In 2011 there was a lot said about the effect playing for Team USA in the 2010 World Championships had on NBA stars who experienced breakout seasons the next year. In 2010/11, Derrick Rose won the MVP, Kevin Love grabbed the rebounding title, and Tyson Chandler became the defensive anchor of the title-winning Mavericks, among other Team USA alums who lifted their games. So, it might be reasonable to expect the same from members of the 2012 Olympic team, which begins its quest for the gold in London this weekend.
Yet there's evidence to suggest playing for Team USA is not always a catapult to success. We've broken down the year-to-year PER changes for each member of the last three Team USA squads, encompassing the tenure of Mike Krzyzewski as coach. Obviously, this is a limited data set, and doesn't take a broader look at players from other countries, but it at least establishes that a spot on the national team is not guarantee of success going forward.

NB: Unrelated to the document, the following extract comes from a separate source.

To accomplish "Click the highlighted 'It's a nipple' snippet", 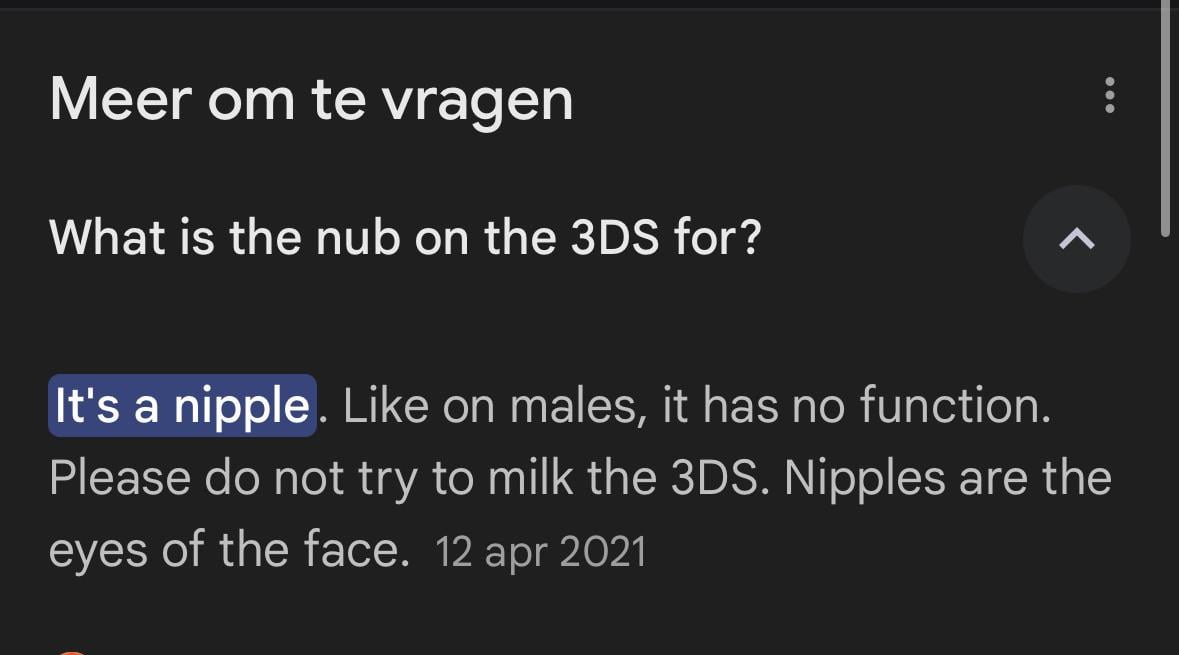I will pyautogui.click(x=182, y=406).
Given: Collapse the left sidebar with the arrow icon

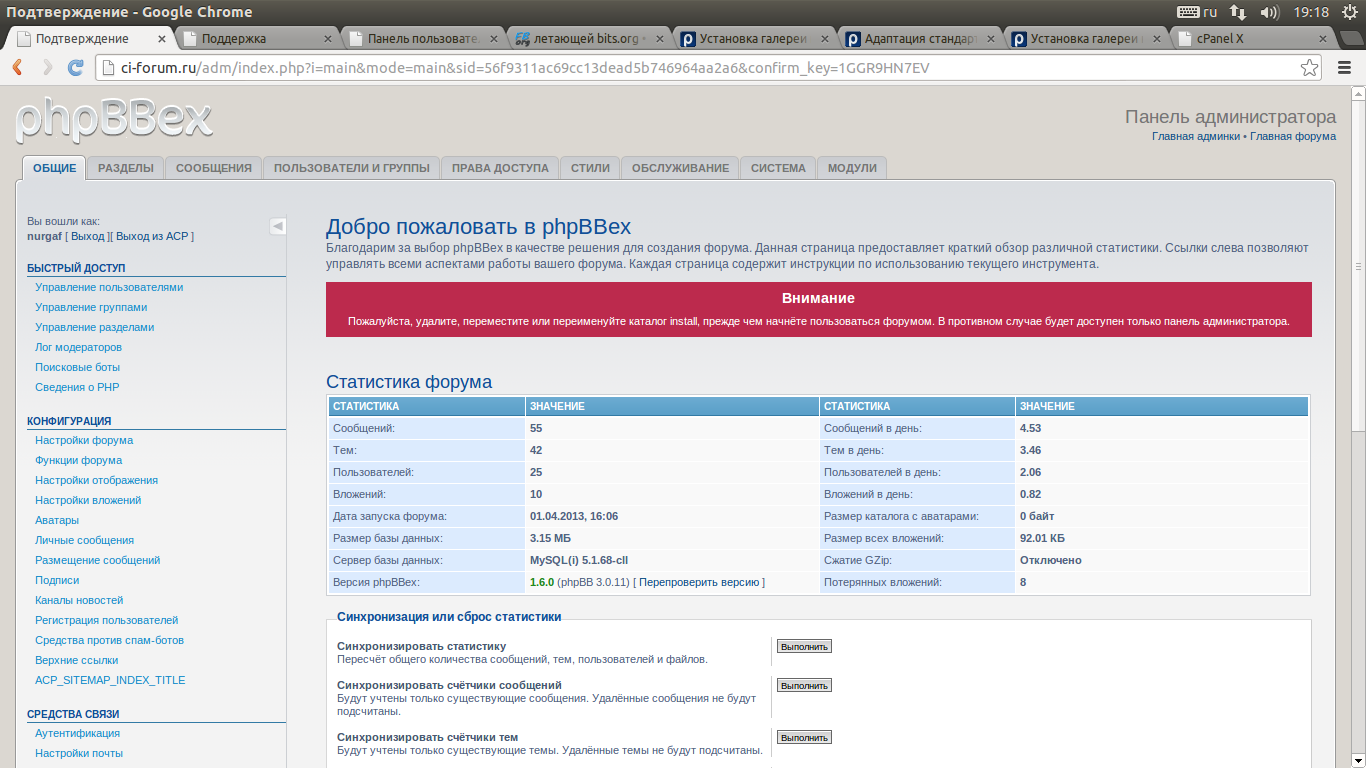Looking at the screenshot, I should (x=277, y=227).
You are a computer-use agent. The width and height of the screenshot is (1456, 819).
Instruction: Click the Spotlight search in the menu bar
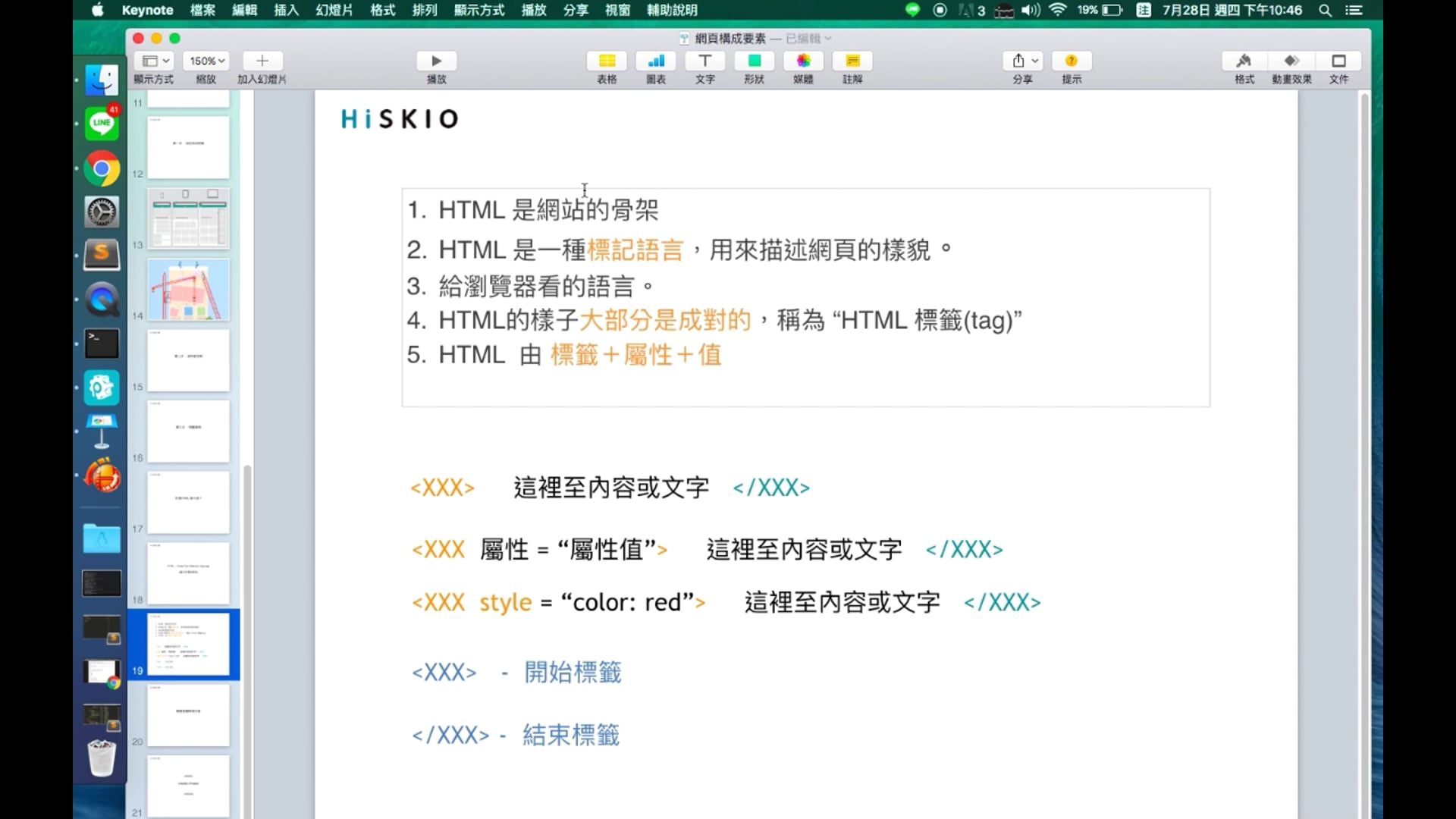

While eight of the 12 players on the 2010 roster had a better PER in 2010/11 than 2009/10, only 13 of the 24 Team USA players from 2006 and 2008 improved their PER in the following season. The combined PER for the '06 and '08 squads was down slightly in the seasons immediately following the events, while the PER for the 2010 team jumped by 26.2 points in 2010/11.
The performance of players from this year's Team USA may go a long way toward determining whether top NBA stars will continue to play in the Olympics. Commissioner David Stern indicated he's in no rush to push for a decision on a proposed 23-and-under rule from FIBA, and if many of the 2012 Olympians carry over their success to the coming season the way their 2010 counterparts did, there might be little appetite for change. If the players show fatigue, sustain a high rate of injuries, or if there are just as many who play worse next season instead of better, the World Championships may become the only stage for the kind of star-studded Team USA that will play the next two weeks in London.